Trevor Laffan: Dad was a DIY master - sadly, I’m not a chip off his old block

We had an incident at home recently that left me with a bit of work to do. Without going into too much of the gory detail, it involved a little spillage.
Trevor Laffan: Dad was a DIY master - sadly, I’m not a chip off his old block

Trevor Laffan’s father made him a wonderful teak front door, while Trevor even botched a simple paint job at his home!

Both of my regular readers here will know by now I’m not gifted when it comes to using my hands.

I’m not a DIY enthusiast because I usually end up getting frustrated. I never seem to have the necessary equipment for the job at hand, but even when I do, I mess it up, so I figure it’s easier and cheaper in the long run to call in the experts at the start.

I should have some bit of talent because my father, Reg, was very skilful. By the way, I called him Reg for as long as I can remember. Never called him dad.

Some people found that strange, but it was just the way we were, and we were very close. My mother was Ceil to me and never mam, but that’s another story.

Anyway, Reg was a plasterer by trade but a tasty man when it came to woodwork too. In fact, he could turn his hand to anything. I suppose that was because he also had something else I’m not blessed with, and that’s endless patience. So, if he didn’t know how to do something, he stuck with it until he figured it out.

Back in 1982 when Gaye and I were having a house built in Cobh, Reg made a teak front door and frame for us. He went off and sourced a large plank of teak and brought it to his workshop and set to work.

I have no idea how long it took him, but he cut it and planed it, sent shavings flying in all directions, used a router on it, and it eventually turned it into a beautiful door.

At some point in the proceedings, the router slipped a fraction and left a mark on the bottom half of the door. It was only a small nick, but it annoyed him.

I didn’t even spot it until he pointed it out to me, but once seen, it couldn’t be unseen. With a job like that there is no delete button, so we were stuck with it.

I grew to love that mark and looked at it regularly over the years, and it gave me a warm, fuzzy feeling because it reminded me that this door didn’t come from a factory. It wasn’t mass-produced.

It was a one-off piece made by my father’s hands, and he did it for me. Even if it was possible to cancel the blemish, I wouldn’t have touched it.

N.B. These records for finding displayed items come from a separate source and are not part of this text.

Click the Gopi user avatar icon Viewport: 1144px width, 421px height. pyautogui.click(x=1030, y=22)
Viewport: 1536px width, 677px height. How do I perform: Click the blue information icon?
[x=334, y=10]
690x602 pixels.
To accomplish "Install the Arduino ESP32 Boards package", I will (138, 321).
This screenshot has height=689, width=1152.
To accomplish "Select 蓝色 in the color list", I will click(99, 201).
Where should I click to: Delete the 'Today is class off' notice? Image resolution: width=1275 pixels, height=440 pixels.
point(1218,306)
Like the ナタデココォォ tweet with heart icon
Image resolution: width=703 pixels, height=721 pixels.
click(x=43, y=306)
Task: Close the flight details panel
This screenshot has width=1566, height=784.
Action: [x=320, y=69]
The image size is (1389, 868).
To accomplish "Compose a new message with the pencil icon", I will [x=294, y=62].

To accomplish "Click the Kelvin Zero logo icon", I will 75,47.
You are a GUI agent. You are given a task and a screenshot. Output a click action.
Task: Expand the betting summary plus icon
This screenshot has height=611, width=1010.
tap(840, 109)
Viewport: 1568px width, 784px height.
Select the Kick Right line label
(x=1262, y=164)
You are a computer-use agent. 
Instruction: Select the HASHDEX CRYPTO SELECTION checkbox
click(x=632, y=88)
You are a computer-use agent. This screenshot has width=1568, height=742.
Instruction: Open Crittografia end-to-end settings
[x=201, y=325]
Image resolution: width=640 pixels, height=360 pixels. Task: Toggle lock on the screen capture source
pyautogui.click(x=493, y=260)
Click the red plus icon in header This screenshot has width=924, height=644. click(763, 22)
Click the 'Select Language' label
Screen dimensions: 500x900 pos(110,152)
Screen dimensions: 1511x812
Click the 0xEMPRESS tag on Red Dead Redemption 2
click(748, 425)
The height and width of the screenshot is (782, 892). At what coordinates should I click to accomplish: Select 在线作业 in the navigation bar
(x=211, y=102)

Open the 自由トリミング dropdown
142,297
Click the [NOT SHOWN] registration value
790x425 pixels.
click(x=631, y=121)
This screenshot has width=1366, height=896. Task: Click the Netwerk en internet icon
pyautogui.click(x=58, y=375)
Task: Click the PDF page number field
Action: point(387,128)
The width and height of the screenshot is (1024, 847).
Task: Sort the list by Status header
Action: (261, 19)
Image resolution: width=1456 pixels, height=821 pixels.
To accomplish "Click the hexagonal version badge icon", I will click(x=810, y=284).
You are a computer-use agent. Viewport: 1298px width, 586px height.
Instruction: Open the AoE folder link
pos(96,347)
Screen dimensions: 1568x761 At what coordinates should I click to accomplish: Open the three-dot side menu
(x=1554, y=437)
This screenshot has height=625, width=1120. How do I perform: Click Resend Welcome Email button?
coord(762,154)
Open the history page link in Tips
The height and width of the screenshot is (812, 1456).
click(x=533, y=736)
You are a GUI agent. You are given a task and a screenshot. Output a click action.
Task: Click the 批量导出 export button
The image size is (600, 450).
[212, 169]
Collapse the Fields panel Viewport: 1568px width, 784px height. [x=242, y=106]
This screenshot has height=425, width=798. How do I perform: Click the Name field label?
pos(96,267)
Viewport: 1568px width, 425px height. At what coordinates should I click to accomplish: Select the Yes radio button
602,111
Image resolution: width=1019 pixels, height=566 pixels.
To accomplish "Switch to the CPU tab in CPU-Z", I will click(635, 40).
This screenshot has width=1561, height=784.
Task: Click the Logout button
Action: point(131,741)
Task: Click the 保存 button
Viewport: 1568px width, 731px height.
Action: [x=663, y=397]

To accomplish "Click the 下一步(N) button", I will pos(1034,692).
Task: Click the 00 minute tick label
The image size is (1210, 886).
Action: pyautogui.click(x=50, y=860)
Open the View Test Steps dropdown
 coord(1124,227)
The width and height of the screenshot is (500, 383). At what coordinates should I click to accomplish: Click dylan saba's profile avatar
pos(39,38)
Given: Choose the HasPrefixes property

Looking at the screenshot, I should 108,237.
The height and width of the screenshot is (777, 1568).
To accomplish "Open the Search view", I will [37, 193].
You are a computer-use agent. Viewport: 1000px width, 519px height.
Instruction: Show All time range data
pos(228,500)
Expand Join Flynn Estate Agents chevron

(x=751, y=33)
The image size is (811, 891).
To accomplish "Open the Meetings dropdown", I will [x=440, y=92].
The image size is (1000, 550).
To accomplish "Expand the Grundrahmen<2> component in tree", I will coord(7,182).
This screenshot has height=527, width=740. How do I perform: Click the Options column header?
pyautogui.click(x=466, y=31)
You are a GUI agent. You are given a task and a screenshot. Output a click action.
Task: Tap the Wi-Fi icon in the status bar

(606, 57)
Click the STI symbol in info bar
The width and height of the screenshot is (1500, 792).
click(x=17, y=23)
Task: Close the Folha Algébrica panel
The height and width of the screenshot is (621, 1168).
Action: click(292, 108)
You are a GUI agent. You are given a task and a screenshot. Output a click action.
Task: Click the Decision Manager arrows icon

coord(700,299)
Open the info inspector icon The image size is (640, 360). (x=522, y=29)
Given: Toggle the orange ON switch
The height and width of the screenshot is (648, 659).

That was more than 40 years ago, and I can’t remember if, in the midst of the stress of building a house, I expressed the gratitude it deserved or if I showed the finished article the respect it merited. I can only hope I did, and I hope as well that he knew how grateful I was.

I didn’t inherit his talent, and I’ve come to accept that now. Like I said, I don’t have a great relationship with DIY.

Years of experience have convinced me that when the manure collides with the fan, it’s easier and cheaper in the long run to call in the experts. Horses for courses and all that.

We had an incident at home recently that left me with a bit of work to do. Without going into too much of the gory detail, it involved a little spillage.

Anyone who has ever had a colonoscopy will know there is a bit of preparation that needs to be undertaken before the procedure. You have to drink a couple of litres of a solution the night before to flush out your system.

It’s not the most appetising of drinks, but you have to get it into you over the course of a couple of hours and then prepare yourself for an extended vigil in the loo.

Some of this liquid ended up on the bathroom floor after a minor episode of vomiting. Actually, it was quite a lot and a small amount of it seeped down through the floorboards where the bathroom tiles meet the bedroom.

It landed on the sitting room ceiling below where it formed a yellow/green stain about the size of my hand.

It stood out and was hard to miss, but it formed an almost perfect map of Cyprus, which was kind of strange given our attachment to that part of the world.

I left it there for a while because I actually enjoyed looking at it. There was something homely about it, but eventually, I was instructed to get rid of it.

So, I got my stepladder, some white emulsion paint, a paint brush and set to work. It took all of a minute to cover up my little map, but I could still see it.

No problem, I left it to dry for a bit and gave it a second coat, but lo and behold, it was still visible.

It took me longer to clean the brush than it did to do the patchwork, but I left it dry overnight and applied another coat the following day.

Another two coats were added later, but it was getting worse. The emulsion was thinning the stain and spreading it wider.

I got a tin of undercoat paint from the shed and a tiny little roller and attacked it again. This time though my map had grown even more.

Cyprus was turning into a map of the world, and I was covering an area the size of a pizza box.

I repeated the process the following day but now the damaged area was the size of a fridge.

My map was finally beginning to fade, but by now I had almost painted the entire ceiling, and I can still see the damn stain.

Maybe I’ll grow to love it like the nick on Reg’s door.